WHAT THE TASK ASKS
Copy the records below exactly, leaving out any pictures.
BEGIN RAW DATA
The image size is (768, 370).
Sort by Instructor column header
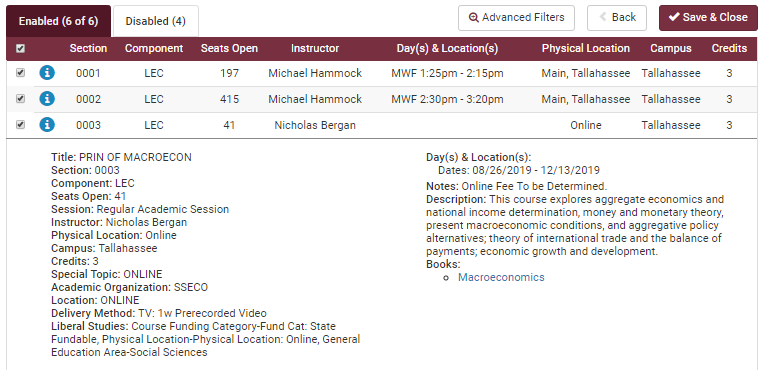click(315, 49)
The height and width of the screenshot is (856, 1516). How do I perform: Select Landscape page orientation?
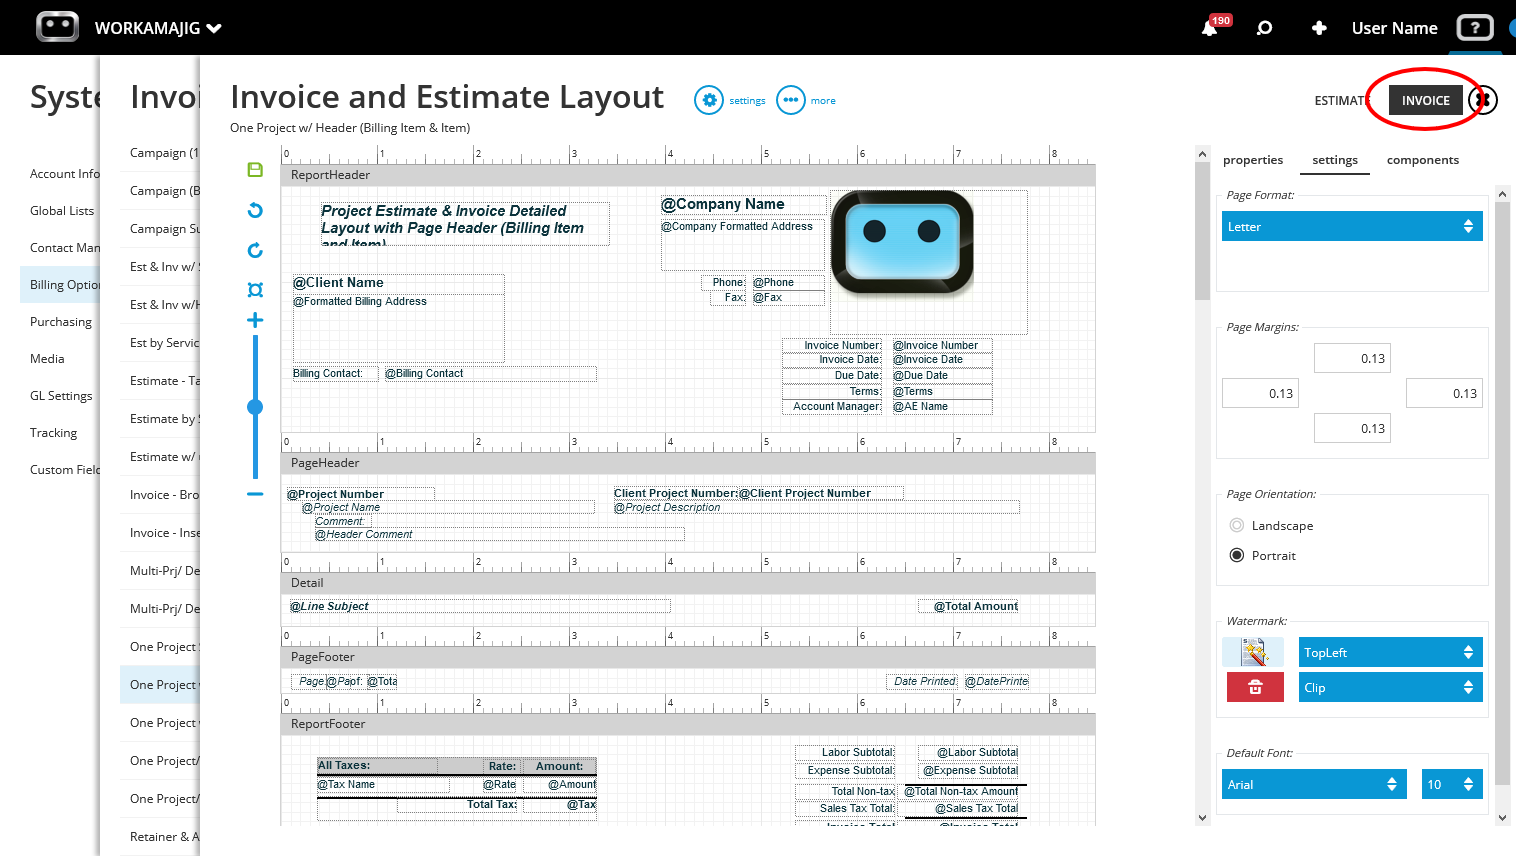point(1237,525)
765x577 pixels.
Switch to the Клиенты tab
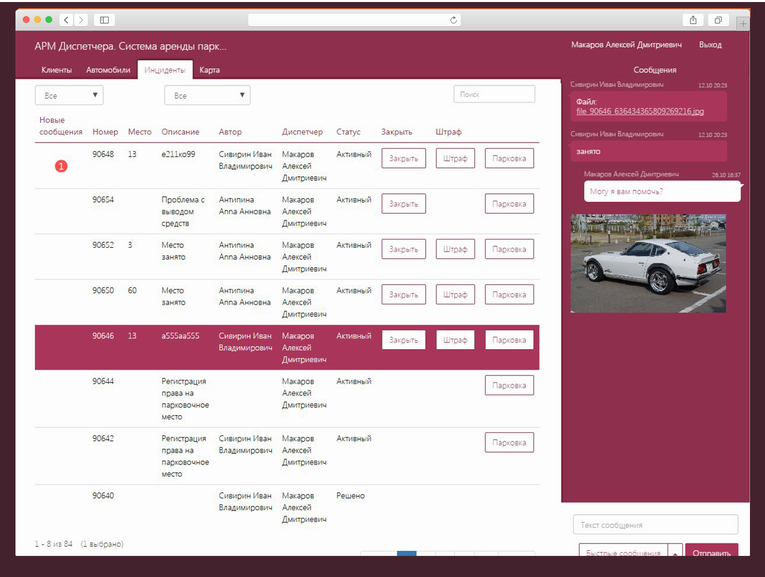[x=56, y=70]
END RAW DATA
COMPLETED TASK
The image size is (768, 370).
Sort by Instructor column header
click(315, 49)
The height and width of the screenshot is (856, 1516). How do I perform: Select Landscape page orientation?
point(1237,525)
765x577 pixels.
Switch to the Клиенты tab
[x=56, y=70]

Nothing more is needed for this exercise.